More Than a Third of High-Risk Leukemia Patients Respond to an Experimental New Drug
Embargo expired: 12/9/2012 8:00 AM EST
Source Newsroom: Johns Hopkins Medicine
Newswise — A new drug for patients with acute myeloid leukemia (AML) marked by a specific type of genetic mutation has shown surprising promise in a Phase II clinical trial. In more than a third of participants, the leukemia was completely cleared from the bone marrow, and as a result, many of these patients were able to undergo potentially curative bone marrow transplants, according to investigators at the Johns Hopkins Kimmel Cancer Center and nine other academic medical centers around the world. Many of the participants who did well with the new drug, quizartinib or AC220, had failed to respond to prior therapies.
“We can put two-thirds to three-quarters of adults with AML into remission with chemotherapy, but there’s a 50 percent chance of the disease coming back, which usually ends up being fatal,” says Mark Levis, M.D., Ph.D., lead investigator on the study and associate professor of oncology and medicine at Johns Hopkins. “Many patients in this trial were able to go on to receive a potentially life-saving bone marrow transplant. It caught us by surprise how well it works,” he adds.
A report on the study is expected to be presented December 9 during a press briefing at the American Society of Hematology’s annual meeting in Atlanta.
For the clinical trial, researchers enrolled 137 AML patients, the majority of whom carried a mutation in a gene called FLT3-ITD within their leukemia cells. The FLT3 gene produces an enzyme that signals bone marrow stem cells to divide and replenish. In about a quarter of patients with AML, the disease mutates FLT3 so that the enzyme stays on permanently, causing rapid growth of leukemia cells and making the condition harder to treat.
“A FLT3-ITD mutation tells us that, typically, patients will need very intensive chemotherapy just to achieve a remission, and then the disease will regrow quickly,” Levis says. “So, we have learned to try to perform a bone marrow transplant soon after we get the patient into remission, before the cancer relapses.”
Quizartinib, which blocks the FLT3 enzyme, and is available in liquid oral form, is so potent that it typically starts working in just two days, Levis says, though it may take up to 60 days to completely eliminate AML cells from the bone marrow.
At Johns Hopkins and nine other centers, the 137 AML recruited patients received quizartinib at a starting dose of 90 mg/day for women and 135 mg/day for men, and were treated continuously during 28-day cycles. Study participants either had relapsed, did not respond to second-line chemotherapy or had relapsed following hematopoietic stem cell transplantation.
Forty-four percent (44) of the 99 participants with a FLT3-ITD mutation experienced some form of complete remission, typically one in which the leukemia was cleared from the bone marrow, but the patient still needed blood and platelet transfusions. Thirty-four percent (13) of the 38 participants in whom the FLT3-ITD mutation was not detectable experienced this type of response.

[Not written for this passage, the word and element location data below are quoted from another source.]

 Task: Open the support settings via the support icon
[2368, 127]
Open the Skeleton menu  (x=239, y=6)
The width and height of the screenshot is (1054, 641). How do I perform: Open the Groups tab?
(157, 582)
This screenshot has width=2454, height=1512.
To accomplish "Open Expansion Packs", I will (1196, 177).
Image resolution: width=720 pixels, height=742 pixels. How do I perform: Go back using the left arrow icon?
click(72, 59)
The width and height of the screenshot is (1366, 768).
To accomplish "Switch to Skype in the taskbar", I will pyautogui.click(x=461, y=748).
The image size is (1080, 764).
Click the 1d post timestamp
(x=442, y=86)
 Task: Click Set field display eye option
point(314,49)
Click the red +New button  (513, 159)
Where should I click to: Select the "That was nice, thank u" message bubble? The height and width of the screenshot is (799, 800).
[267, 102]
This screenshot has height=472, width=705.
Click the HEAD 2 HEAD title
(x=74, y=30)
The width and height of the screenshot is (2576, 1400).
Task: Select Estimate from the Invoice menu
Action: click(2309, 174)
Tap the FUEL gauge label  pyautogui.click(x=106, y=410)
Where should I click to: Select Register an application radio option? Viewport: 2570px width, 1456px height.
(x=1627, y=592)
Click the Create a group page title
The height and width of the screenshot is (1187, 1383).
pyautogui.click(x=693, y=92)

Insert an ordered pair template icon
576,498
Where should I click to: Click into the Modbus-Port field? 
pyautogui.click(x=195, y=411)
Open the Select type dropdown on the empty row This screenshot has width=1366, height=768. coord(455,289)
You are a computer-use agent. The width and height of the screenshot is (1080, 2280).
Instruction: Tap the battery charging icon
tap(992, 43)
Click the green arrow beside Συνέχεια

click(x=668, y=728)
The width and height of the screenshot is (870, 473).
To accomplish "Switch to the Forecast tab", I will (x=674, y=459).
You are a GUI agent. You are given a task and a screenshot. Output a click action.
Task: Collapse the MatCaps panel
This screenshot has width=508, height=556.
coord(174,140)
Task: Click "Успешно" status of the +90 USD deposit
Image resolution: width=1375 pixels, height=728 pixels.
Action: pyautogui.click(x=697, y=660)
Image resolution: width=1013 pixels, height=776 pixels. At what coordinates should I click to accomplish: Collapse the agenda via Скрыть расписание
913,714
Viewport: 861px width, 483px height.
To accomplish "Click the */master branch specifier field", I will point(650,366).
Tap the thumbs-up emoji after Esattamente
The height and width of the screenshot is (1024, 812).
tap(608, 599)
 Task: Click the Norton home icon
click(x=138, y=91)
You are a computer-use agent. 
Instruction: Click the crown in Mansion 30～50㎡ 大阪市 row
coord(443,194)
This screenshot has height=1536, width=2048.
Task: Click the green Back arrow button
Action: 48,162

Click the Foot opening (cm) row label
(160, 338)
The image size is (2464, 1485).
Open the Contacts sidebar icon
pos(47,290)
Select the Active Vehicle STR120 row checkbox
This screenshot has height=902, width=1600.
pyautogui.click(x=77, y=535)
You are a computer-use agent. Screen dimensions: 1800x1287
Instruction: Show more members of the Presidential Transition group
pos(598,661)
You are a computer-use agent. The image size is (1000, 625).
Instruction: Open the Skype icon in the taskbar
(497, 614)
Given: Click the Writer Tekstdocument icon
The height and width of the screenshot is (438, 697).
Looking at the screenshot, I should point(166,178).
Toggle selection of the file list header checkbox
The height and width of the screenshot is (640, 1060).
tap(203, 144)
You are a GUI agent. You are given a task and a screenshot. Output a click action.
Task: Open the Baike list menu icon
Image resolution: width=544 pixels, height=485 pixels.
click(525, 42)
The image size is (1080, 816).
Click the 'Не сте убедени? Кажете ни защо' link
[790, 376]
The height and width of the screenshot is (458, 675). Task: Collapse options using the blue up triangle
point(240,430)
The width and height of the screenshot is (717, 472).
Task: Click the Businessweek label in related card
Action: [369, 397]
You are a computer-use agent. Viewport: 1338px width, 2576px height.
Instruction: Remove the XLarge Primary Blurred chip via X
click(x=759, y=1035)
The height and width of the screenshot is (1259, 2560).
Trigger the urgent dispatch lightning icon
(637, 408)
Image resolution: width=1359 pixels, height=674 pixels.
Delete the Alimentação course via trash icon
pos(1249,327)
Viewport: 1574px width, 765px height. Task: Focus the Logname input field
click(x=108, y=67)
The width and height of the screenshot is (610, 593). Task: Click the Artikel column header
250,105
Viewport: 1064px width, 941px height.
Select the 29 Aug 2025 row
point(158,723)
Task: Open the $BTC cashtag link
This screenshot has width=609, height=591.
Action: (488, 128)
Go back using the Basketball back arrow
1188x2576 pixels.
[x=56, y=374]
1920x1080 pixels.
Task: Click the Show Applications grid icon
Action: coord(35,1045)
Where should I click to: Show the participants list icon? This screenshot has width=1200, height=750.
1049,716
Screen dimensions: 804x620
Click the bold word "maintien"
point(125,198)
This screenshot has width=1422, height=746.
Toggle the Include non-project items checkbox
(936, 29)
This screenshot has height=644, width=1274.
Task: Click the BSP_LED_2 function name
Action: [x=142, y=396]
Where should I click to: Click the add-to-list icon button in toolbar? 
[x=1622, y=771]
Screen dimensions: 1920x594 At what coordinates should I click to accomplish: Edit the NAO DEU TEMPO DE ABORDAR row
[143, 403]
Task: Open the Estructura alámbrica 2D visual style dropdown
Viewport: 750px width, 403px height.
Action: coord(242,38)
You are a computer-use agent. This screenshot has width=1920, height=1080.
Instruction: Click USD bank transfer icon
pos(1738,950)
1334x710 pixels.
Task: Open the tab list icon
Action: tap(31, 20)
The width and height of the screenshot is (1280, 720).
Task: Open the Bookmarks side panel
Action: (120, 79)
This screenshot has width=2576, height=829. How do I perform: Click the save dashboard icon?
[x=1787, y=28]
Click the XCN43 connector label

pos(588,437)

The most common side effects with quizartinib were nausea (38 percent), anemia (29 percent), QT prolongation (an abnormality found on an EKG; 26 percent), vomiting (26 percent), febrile neutropenia (development of fever in someone with low white blood cell count; 25 percent), diarrhea (20 percent), and fatigue (20 percent). Fourteen patients (10 percent) experienced side effects severe enough to discontinue taking the drug. Investigators have been testing lower doses of the medication since the trial to reduce side effects, Levis says.
Long-term survival from the therapy is still unknown, Levis says, but of the group of 137 patients, 47 (34 percent) were able to receive a transplant after responding to quizartinib. Some of these patients have survived two years after treatment with no disease recurrence.
Based on results, the company that makes the drug, Ambit Biosciences, is planning larger Phase III trials, in which patients who have the FLT3 mutation will receive either quizartinib or chemotherapy after random grouping. Meanwhile, Levis and other physicians are continuing to study the drug in a clinical trial testing lower doses.
The centers participating in the trial were: Abramson Cancer Center, University of Pennsylvania; Hôpital Saint-Louis, Université Paris; University Hospital of Ulm, Germany; Goethe University of Frankfurt, Germany; Hopital de Versailles, Le Chesnay, France; Bologna University School of Medicine, Italy; University of Washington, Seattle; Cardiff University School of Medicine, United Kingdom; University of Texas MD Anderson Cancer Center, Houston.
Levis is a consultant for Ambit Biosciences Inc., manufacturers of quizartinib (AC220). This relationship has been disclosed and is under the management of the Johns Hopkins University School of Medicine Conflict of Interest Committee.